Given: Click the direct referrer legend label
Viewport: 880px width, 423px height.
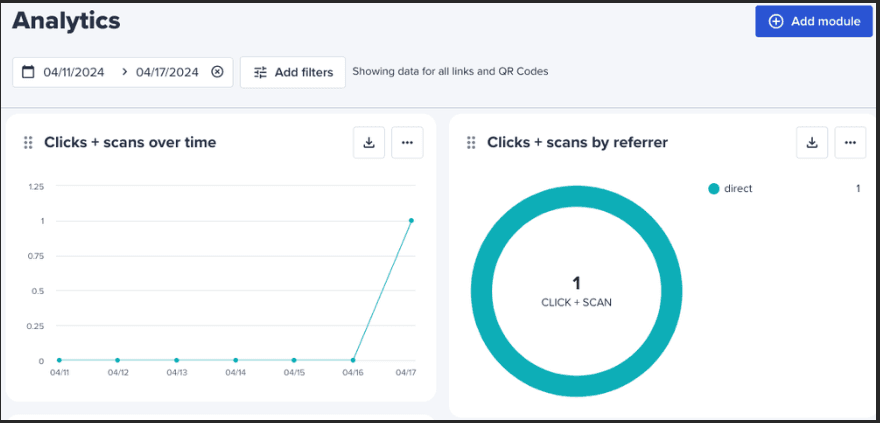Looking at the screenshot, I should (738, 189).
◇ ◇ ◇ ◇
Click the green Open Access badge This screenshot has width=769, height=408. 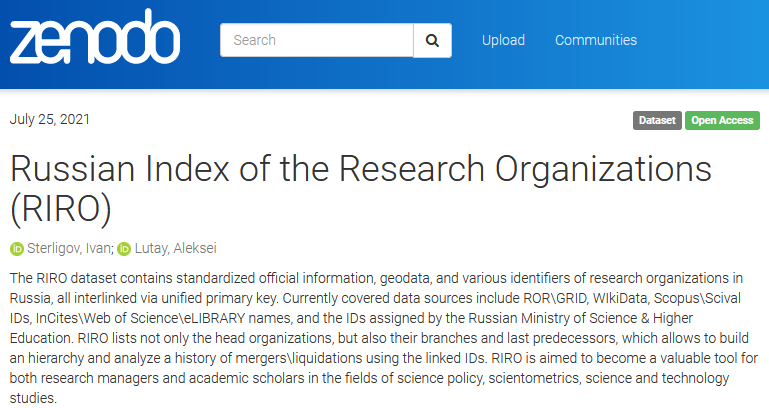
◇ ◇ ◇ ◇
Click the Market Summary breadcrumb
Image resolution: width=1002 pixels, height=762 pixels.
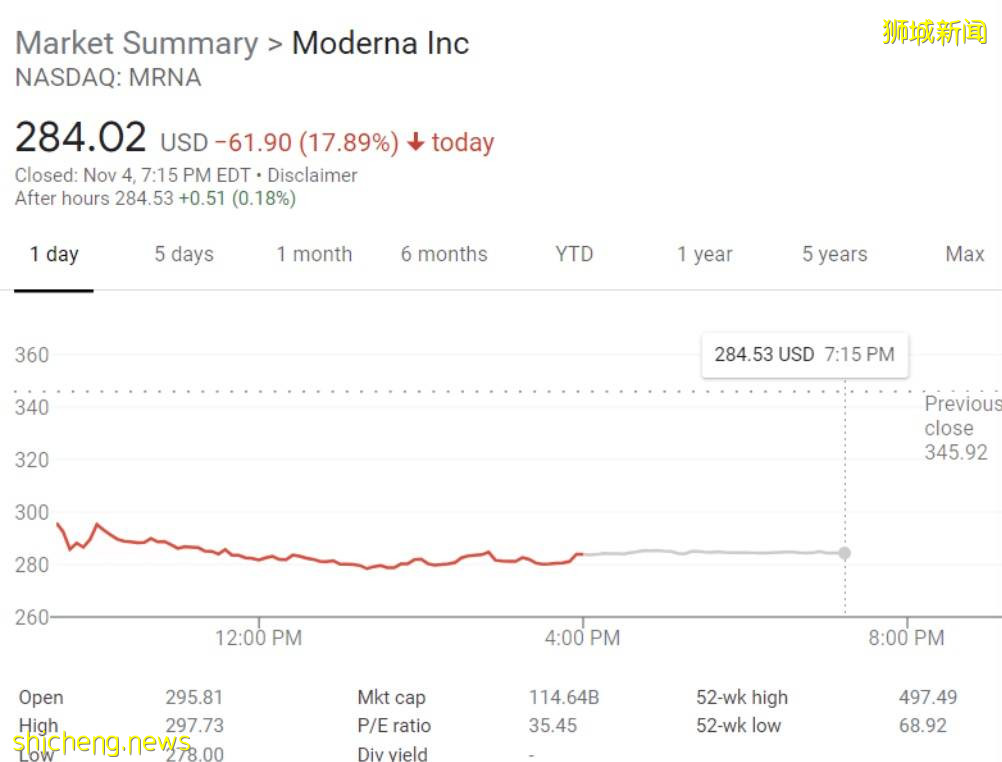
◇ ◇ ◇ ◇
> _EXERCISE_
Only the lines from the one containing "Click the Market Summary breadcrumb" through the one containing "Image resolution: width=1002" are to be retyped, both boundary lines included, with no other material.

> _OUTPUT FOR THIS TASK_
Click the Market Summary breadcrumb
Image resolution: width=1002 pixels, height=762 pixels.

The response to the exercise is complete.